* [To do]
Could you reproduce all of these records exactly?

(Recorded data)
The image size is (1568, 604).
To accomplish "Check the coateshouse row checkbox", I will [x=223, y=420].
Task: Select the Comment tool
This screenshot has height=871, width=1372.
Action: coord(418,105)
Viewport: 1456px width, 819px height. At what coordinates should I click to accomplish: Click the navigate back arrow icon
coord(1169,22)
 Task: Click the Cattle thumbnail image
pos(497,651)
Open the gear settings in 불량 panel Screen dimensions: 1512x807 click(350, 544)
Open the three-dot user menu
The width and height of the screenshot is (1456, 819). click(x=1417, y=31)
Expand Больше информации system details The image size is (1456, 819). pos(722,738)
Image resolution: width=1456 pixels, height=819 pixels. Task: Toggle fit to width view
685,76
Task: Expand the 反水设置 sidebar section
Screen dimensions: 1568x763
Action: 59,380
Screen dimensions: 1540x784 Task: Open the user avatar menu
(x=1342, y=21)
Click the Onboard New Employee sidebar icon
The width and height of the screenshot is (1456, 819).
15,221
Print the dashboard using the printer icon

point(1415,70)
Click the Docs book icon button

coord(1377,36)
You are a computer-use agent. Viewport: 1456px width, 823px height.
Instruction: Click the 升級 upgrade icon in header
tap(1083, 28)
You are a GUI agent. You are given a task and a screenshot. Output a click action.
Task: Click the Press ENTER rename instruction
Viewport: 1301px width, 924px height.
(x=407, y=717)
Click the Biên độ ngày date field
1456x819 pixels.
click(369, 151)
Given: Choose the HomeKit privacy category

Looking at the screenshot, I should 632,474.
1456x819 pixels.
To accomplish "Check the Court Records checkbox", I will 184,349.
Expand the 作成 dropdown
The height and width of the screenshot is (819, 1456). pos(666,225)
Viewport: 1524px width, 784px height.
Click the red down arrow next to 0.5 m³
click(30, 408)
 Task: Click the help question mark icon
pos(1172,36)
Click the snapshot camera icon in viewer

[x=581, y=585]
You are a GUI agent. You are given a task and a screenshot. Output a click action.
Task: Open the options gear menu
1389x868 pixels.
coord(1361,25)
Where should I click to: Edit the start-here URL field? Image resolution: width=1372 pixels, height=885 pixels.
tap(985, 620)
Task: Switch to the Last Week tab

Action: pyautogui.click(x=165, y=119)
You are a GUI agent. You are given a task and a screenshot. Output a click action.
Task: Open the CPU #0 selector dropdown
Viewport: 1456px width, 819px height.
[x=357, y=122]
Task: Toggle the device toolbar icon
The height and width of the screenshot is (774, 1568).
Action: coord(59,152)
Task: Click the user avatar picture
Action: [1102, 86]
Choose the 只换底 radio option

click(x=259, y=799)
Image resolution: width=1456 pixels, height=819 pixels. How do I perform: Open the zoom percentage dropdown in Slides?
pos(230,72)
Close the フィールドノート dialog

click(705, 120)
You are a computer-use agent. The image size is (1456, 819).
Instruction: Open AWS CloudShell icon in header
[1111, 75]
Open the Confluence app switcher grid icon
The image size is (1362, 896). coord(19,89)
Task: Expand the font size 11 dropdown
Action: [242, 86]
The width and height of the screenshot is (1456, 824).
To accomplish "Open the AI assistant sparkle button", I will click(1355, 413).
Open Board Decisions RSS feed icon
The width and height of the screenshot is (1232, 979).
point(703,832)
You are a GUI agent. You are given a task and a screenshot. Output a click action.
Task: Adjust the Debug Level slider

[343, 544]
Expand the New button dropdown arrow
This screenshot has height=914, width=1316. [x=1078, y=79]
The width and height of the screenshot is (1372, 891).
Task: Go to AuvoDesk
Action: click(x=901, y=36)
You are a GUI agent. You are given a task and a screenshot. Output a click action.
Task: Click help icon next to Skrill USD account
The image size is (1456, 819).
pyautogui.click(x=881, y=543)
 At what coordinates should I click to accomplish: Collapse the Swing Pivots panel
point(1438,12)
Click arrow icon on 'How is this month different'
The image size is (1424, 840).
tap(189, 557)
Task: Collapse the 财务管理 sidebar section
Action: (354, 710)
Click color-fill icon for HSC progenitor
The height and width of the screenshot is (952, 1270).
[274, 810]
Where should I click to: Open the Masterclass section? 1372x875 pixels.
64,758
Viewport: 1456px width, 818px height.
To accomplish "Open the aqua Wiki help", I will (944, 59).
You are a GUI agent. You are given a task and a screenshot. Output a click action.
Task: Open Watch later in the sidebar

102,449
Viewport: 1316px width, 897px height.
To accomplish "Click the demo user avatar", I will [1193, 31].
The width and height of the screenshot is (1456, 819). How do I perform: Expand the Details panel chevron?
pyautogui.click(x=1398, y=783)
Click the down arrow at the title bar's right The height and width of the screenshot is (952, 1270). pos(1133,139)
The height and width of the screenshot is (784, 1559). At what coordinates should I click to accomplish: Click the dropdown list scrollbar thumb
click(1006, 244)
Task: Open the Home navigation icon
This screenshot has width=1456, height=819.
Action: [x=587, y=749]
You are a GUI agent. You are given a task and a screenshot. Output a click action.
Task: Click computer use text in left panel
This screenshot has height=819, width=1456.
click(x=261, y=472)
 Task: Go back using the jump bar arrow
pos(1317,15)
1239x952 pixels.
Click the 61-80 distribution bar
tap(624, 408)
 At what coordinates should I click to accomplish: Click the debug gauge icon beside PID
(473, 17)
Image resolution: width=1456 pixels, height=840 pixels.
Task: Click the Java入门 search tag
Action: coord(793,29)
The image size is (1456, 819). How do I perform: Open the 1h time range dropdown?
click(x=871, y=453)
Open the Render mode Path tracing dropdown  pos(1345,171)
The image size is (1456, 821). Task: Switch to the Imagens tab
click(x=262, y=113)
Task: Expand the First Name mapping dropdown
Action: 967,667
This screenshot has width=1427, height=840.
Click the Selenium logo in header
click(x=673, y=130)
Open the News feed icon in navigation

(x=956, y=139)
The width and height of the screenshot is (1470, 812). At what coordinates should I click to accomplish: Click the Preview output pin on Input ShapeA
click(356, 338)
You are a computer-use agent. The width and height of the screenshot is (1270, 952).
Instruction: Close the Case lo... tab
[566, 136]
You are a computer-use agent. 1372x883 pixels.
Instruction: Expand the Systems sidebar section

* [Output for this exercise]
The image size is (1568, 604).
To accomplish "Check the coateshouse row checkbox", I will [x=223, y=420].
Task: Select the Comment tool
This screenshot has height=871, width=1372.
Action: coord(418,105)
Viewport: 1456px width, 819px height. At what coordinates should I click to accomplish: Click the navigate back arrow icon
coord(1169,22)
 Task: Click the Cattle thumbnail image
pos(497,651)
Open the gear settings in 불량 panel Screen dimensions: 1512x807 click(350, 544)
Open the three-dot user menu
The width and height of the screenshot is (1456, 819). click(x=1417, y=31)
Expand Больше информации system details The image size is (1456, 819). pos(722,738)
Image resolution: width=1456 pixels, height=819 pixels. Task: Toggle fit to width view
685,76
Task: Expand the 反水设置 sidebar section
Screen dimensions: 1568x763
Action: 59,380
Screen dimensions: 1540x784 Task: Open the user avatar menu
(x=1342, y=21)
Click the Onboard New Employee sidebar icon
The width and height of the screenshot is (1456, 819).
15,221
Print the dashboard using the printer icon

point(1415,70)
Click the Docs book icon button

coord(1377,36)
You are a computer-use agent. Viewport: 1456px width, 823px height.
Instruction: Click the 升級 upgrade icon in header
tap(1083, 28)
You are a GUI agent. You are given a task and a screenshot. Output a click action.
Task: Click the Press ENTER rename instruction
Viewport: 1301px width, 924px height.
(x=407, y=717)
Click the Biên độ ngày date field
1456x819 pixels.
click(369, 151)
Given: Choose the HomeKit privacy category

Looking at the screenshot, I should 632,474.
1456x819 pixels.
To accomplish "Check the Court Records checkbox", I will 184,349.
Expand the 作成 dropdown
The height and width of the screenshot is (819, 1456). pos(666,225)
Viewport: 1524px width, 784px height.
Click the red down arrow next to 0.5 m³
click(30, 408)
 Task: Click the help question mark icon
pos(1172,36)
Click the snapshot camera icon in viewer

[x=581, y=585]
You are a GUI agent. You are given a task and a screenshot. Output a click action.
Task: Open the options gear menu
1389x868 pixels.
coord(1361,25)
Where should I click to: Edit the start-here URL field? Image resolution: width=1372 pixels, height=885 pixels.
tap(985, 620)
Task: Switch to the Last Week tab

Action: pyautogui.click(x=165, y=119)
You are a GUI agent. You are given a task and a screenshot. Output a click action.
Task: Open the CPU #0 selector dropdown
Viewport: 1456px width, 819px height.
[x=357, y=122]
Task: Toggle the device toolbar icon
The height and width of the screenshot is (774, 1568).
Action: coord(59,152)
Task: Click the user avatar picture
Action: [1102, 86]
Choose the 只换底 radio option

click(x=259, y=799)
Image resolution: width=1456 pixels, height=819 pixels. How do I perform: Open the zoom percentage dropdown in Slides?
pos(230,72)
Close the フィールドノート dialog

click(705, 120)
You are a computer-use agent. The image size is (1456, 819).
Instruction: Open AWS CloudShell icon in header
[1111, 75]
Open the Confluence app switcher grid icon
The image size is (1362, 896). coord(19,89)
Task: Expand the font size 11 dropdown
Action: [242, 86]
The width and height of the screenshot is (1456, 824).
To accomplish "Open the AI assistant sparkle button", I will click(1355, 413).
Open Board Decisions RSS feed icon
The width and height of the screenshot is (1232, 979).
point(703,832)
You are a GUI agent. You are given a task and a screenshot. Output a click action.
Task: Adjust the Debug Level slider

[343, 544]
Expand the New button dropdown arrow
This screenshot has height=914, width=1316. [x=1078, y=79]
The width and height of the screenshot is (1372, 891).
Task: Go to AuvoDesk
Action: click(x=901, y=36)
You are a GUI agent. You are given a task and a screenshot. Output a click action.
Task: Click help icon next to Skrill USD account
The image size is (1456, 819).
pyautogui.click(x=881, y=543)
 At what coordinates should I click to accomplish: Collapse the Swing Pivots panel
point(1438,12)
Click arrow icon on 'How is this month different'
The image size is (1424, 840).
tap(189, 557)
Task: Collapse the 财务管理 sidebar section
Action: (354, 710)
Click color-fill icon for HSC progenitor
The height and width of the screenshot is (952, 1270).
[274, 810]
Where should I click to: Open the Masterclass section? 1372x875 pixels.
64,758
Viewport: 1456px width, 818px height.
To accomplish "Open the aqua Wiki help", I will (944, 59).
You are a GUI agent. You are given a task and a screenshot. Output a click action.
Task: Open Watch later in the sidebar

102,449
Viewport: 1316px width, 897px height.
To accomplish "Click the demo user avatar", I will [1193, 31].
The width and height of the screenshot is (1456, 819). How do I perform: Expand the Details panel chevron?
pyautogui.click(x=1398, y=783)
Click the down arrow at the title bar's right The height and width of the screenshot is (952, 1270). pos(1133,139)
The height and width of the screenshot is (784, 1559). At what coordinates should I click to accomplish: Click the dropdown list scrollbar thumb
click(1006, 244)
Task: Open the Home navigation icon
This screenshot has width=1456, height=819.
Action: [x=587, y=749]
You are a GUI agent. You are given a task and a screenshot. Output a click action.
Task: Click computer use text in left panel
This screenshot has height=819, width=1456.
click(x=261, y=472)
 Task: Go back using the jump bar arrow
pos(1317,15)
1239x952 pixels.
Click the 61-80 distribution bar
tap(624, 408)
 At what coordinates should I click to accomplish: Click the debug gauge icon beside PID
(473, 17)
Image resolution: width=1456 pixels, height=840 pixels.
Task: Click the Java入门 search tag
Action: coord(793,29)
The image size is (1456, 819). How do I perform: Open the 1h time range dropdown?
click(x=871, y=453)
Open the Render mode Path tracing dropdown  pos(1345,171)
The image size is (1456, 821). Task: Switch to the Imagens tab
click(x=262, y=113)
Task: Expand the First Name mapping dropdown
Action: 967,667
This screenshot has width=1427, height=840.
Click the Selenium logo in header
click(x=673, y=130)
Open the News feed icon in navigation

(x=956, y=139)
The width and height of the screenshot is (1470, 812). At what coordinates should I click to accomplish: Click the Preview output pin on Input ShapeA
click(356, 338)
You are a computer-use agent. The width and height of the screenshot is (1270, 952).
Instruction: Close the Case lo... tab
[566, 136]
You are a computer-use agent. 1372x883 pixels.
Instruction: Expand the Systems sidebar section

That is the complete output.